> _Required work_: Resume the usenet post on insults and ignorant posters, below, beginning right after its final sentence.

> _Text to read_:
-- START --

Re: Object-oriented thinking in SQL context?
Date: Wed, 17 Jun 2009 03:22:32 -0700 (PDT)
On Jun 17, 3:50 am, Bob Badour <bbad..._at_pei.sympatico.ca> wrote:
> Bob has no control over anything. The self-aggrandizing ignorants,
> snake-oil salesmen and charlatans can write whatever they want on
> usenet, and I can reply to them however I see fit.
Indeed, and if we take censorship to mean something physically forced then I completely agree that Bob cannot censor anyone. However, many people shy away from being the target of insults (even fallacious ones) so the practical effect is similar at least. Anyway I think my censorship argument is not very well conceived so I won't push it.
I think insults at the right time and place can be a good thing. A good insult must normally be true. If it's a fact that someone is a VI then it's better for everyone if they find out. My complaint is that even though Bob's very conservative with technical matters, he can be too quick to judge posters. He underestimates some people. In addition many of his insults involve speculation rather than simply stating the observable facts. For example, his catch phrase "selfaggrandizing ignorant" typically speculates that the poster is mainly concerned with their personal grandeur. Apparently the more measureable term VI is not mocking enough. That's my interpretation anyway.
I enjoyed that link that Walter posted recently. A particularly apt quote for me was one by Bertrand Russel:
"Men are born ignorant, not stupid.
They are made stupid by education."
This must surely be the biggest problem in the IT industry. How many programmers are very clever, ignorant of the basics, and don't even know it? It's convenient to say they're innately stupid, but it doesn't ring true to me. In any case if someone is innately stupid then only a deeply flawed character would take pleasure in that. To be clear, I'm not accusing Bob of this.
When someone is very ignorant and not aware of that ignorance, they are likely to be a VI when posting to cdt. That doesn't necessarily mean they're intellectually dishonest. It probably just means they're in the quagmire of a poor education, and more to the point they've been deceived. This is not surprising given the amount of crap out there.
I suggest in as friendly a way as possible, single out only a tiny part of their post that's incorrect, refer them to very specific literature, and tactfully suggest they continue the discussion after they've done the required reading. This gives them enough rope to reveal intellectual dishonesty, if it exists.

-- END --

> _Extracted material_:
-- START --

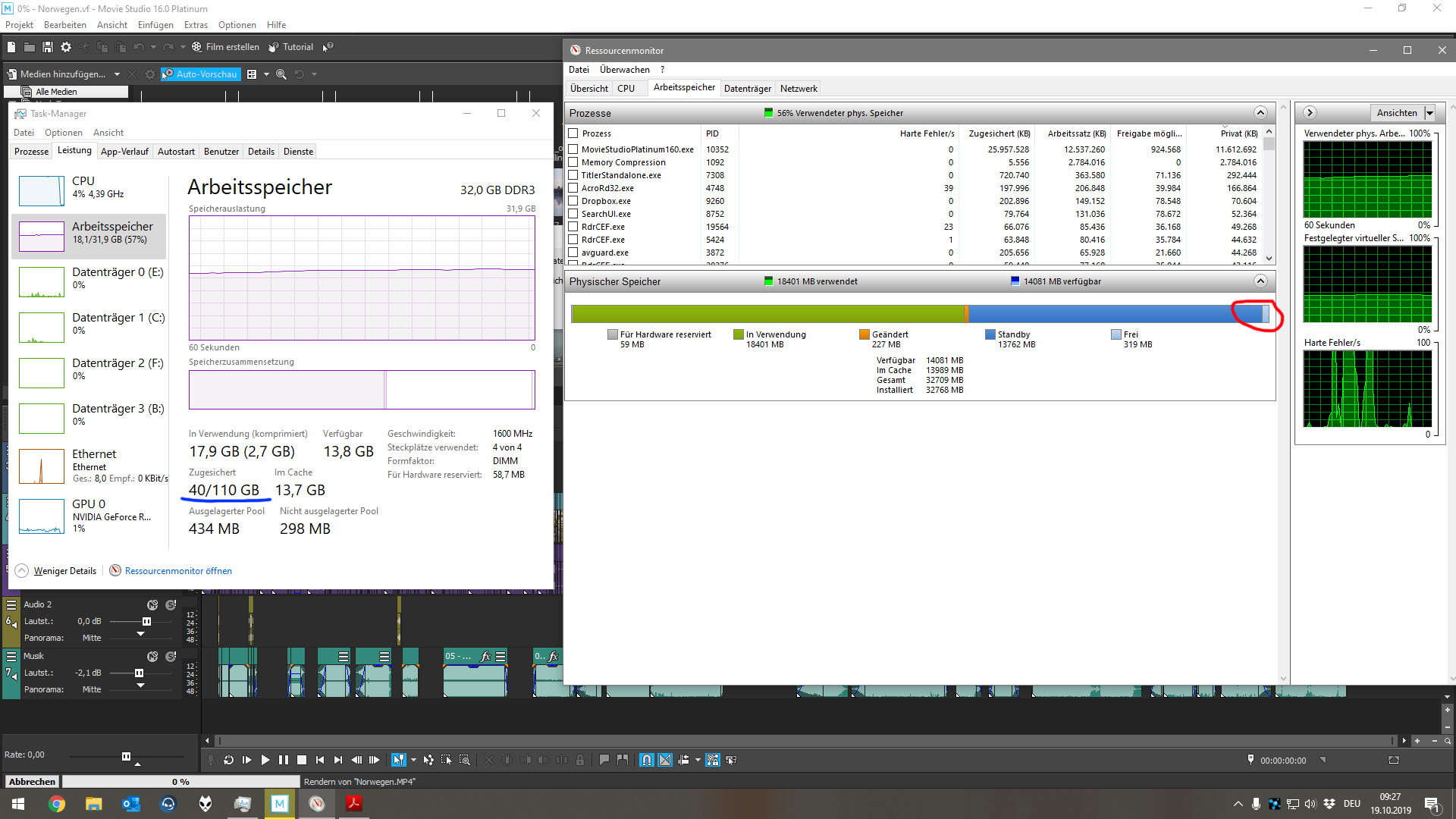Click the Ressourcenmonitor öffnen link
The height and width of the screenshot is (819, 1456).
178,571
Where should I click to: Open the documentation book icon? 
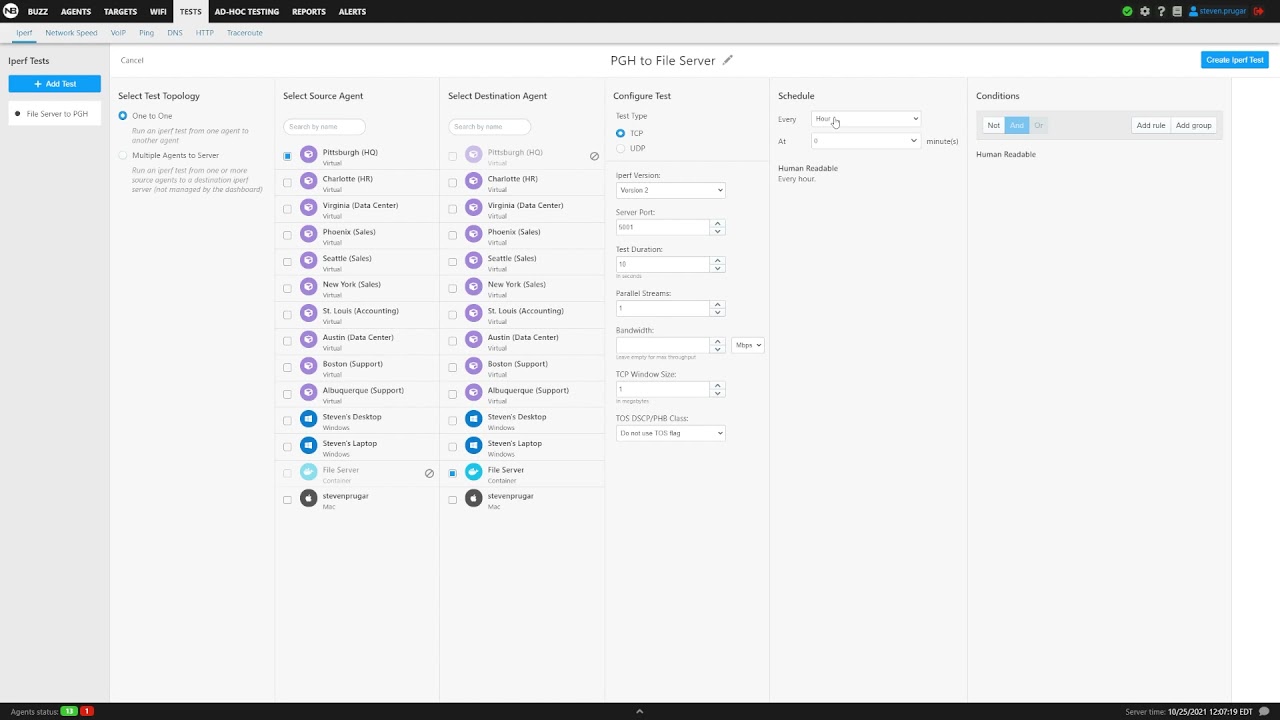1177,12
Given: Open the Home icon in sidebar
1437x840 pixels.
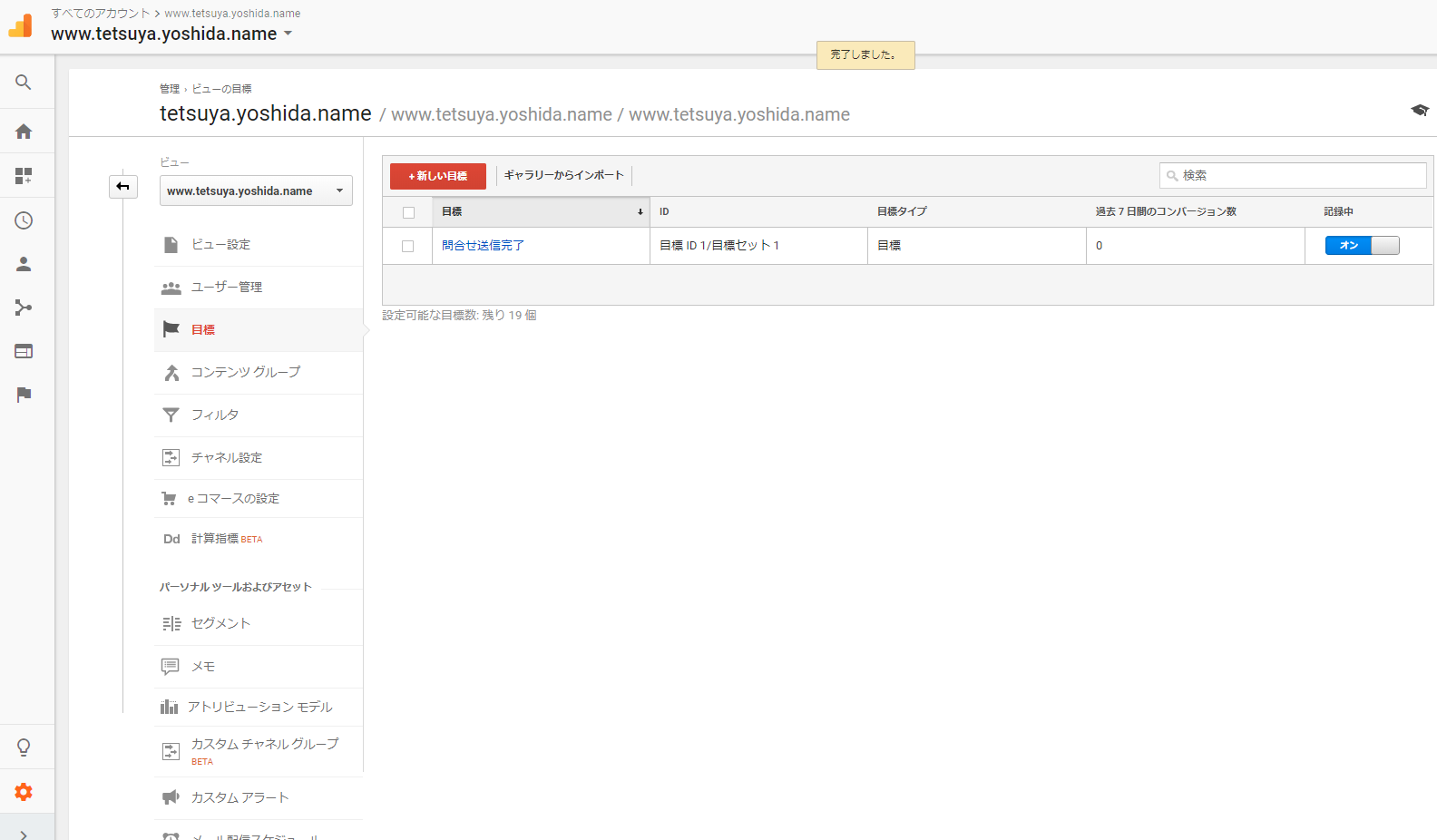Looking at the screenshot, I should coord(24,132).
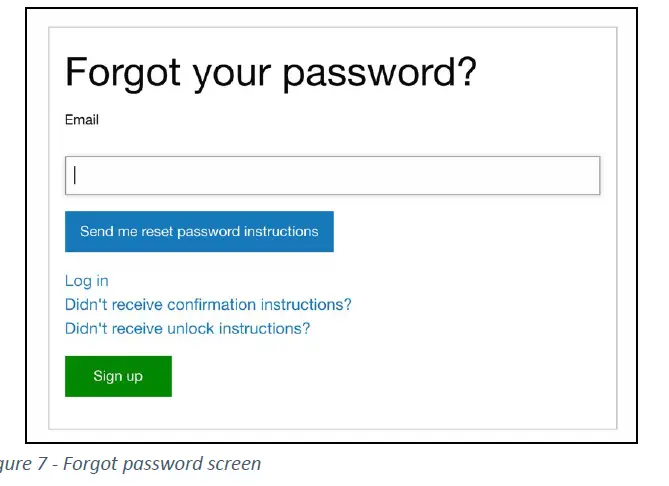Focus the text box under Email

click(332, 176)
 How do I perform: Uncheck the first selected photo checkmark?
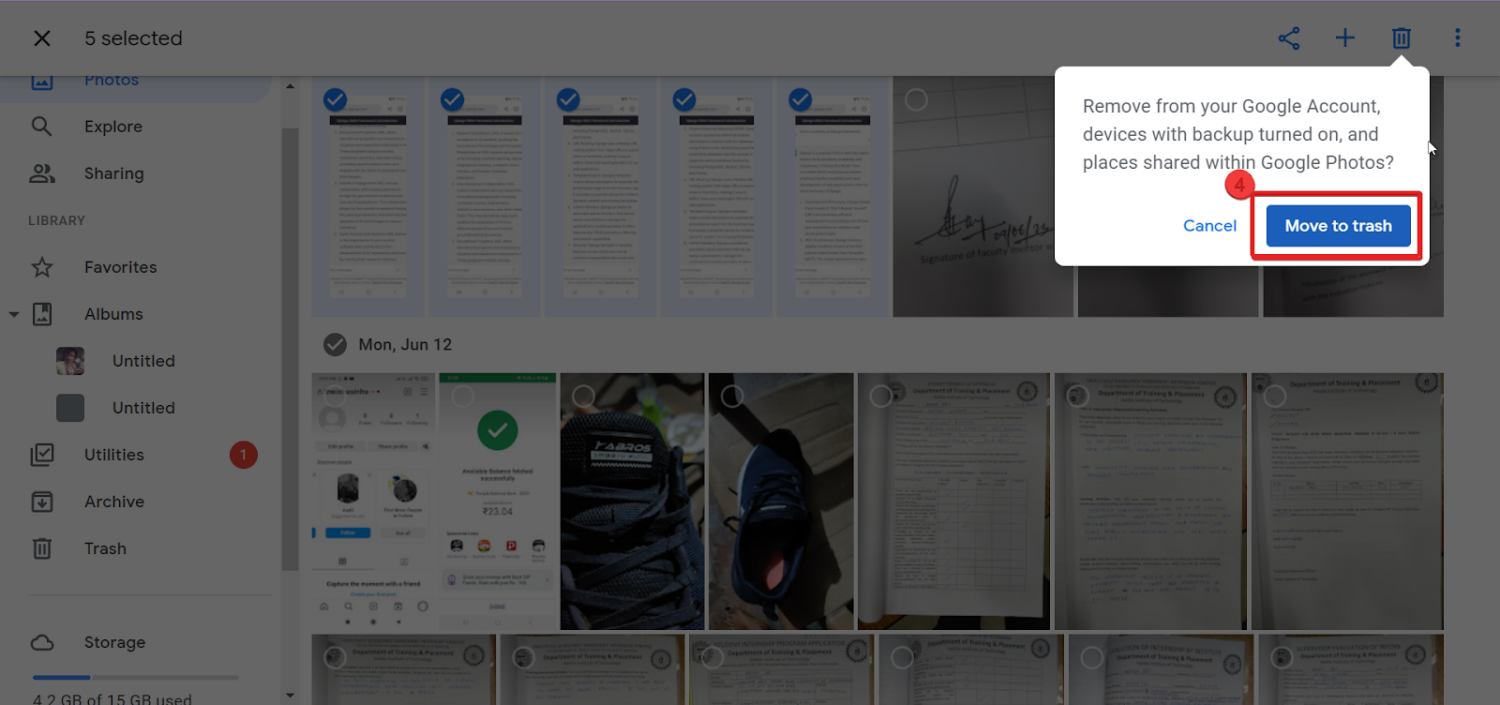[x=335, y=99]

-- END --

> _Answer to the task_:
> It's true I do report spam to the originating service, but that's the
> only censorship I attempt.
> I identify the idiots and their nonsense; I don't suppress them. I have
> no means to even if I wanted to.
The argument in favour of Bob's vitriol what that it suppresses the idiots and their nonsense.
> Academic publishing, on the other hand, does practise censorship through
> the peer review process. That censorship is a cornerstone of academic
> collegialism. At one time, that collegialism spilled over into usenet,
> but 1995 happened: September never ends.
> >>I came here because I'm researching the concurrent editing of data
> >>using Operational Transform (OT). I'm interested in recursive data
> >>types that for example are associated with scene graphs.
> I suggest a more appropriate venue might be comp.graphics.research
I'm more interested in db theory than scene graphs. Also, recursive types are applicable to many things - e.g. rich text documents.
In the future I can imagine OT (or an equivalent that supports fully asynchronous and distributed updates) will be seen to be fundamental to db theory.
Google have big ideas for OT. Expect it to become more main stream. There's even been a Wikipedia article on it for some time now.
> >>Unfortunately Bob has been so effective at "cleansing" this NG it is
> >>difficult to get anything but D&D viewpoints here. Someone interested
> >>in a domain like CAD and interested in recursive data types would be
> >>viewed as an OO loving idiot by Bob and not last long here. He
> >>attacks people that may actually have something interesting to say.
> That's demonstrably false.
I think one problem is that the people that require support for recursive types don't get adequate support in today's RDBMS products (or simply assume the RM is inapplicable), and therefore come to cdt using wrong or imprecise terminology (e.g. talking about the benefits of OODBs).
> Paul brings up the topic of recursive types
> here periodically. It's not my fault they are not as profound or as
> complicated as some folks want them to be. It's not my fault the
> relational model with relation valued attributes handles them so simply
> and so elegantly.
> Granted, I would tend more for normal referential integrity and the
> close operation.
Referential integrity in the form of simple PK and FK constraints seem inadequate for modelling recursive types in many cases.
> >>His only interesting contribution was a reference to a paper by Jim
> >>Gray that claimed update anywhere-anytime-anyway transactional
> >>replication was inherently unable to scale because reconciliations
> >>grow with cubic order. However in reality Bob was just a VI, and
> >>that's the part I find so ironic. He was unaware of the literature on
> >>OT and the sense in which Gray's result was inapplicable (even the
> >>abstract mentions that commutative update transactions avoid the
> >>instability), and yet pretended to be an authority on the subject.
> Perhaps someone could point me to anywhere I have ever claimed to be an
> authority on anything. I suggest it is hard to pretend anything without
> ever declaring or even suggesting it.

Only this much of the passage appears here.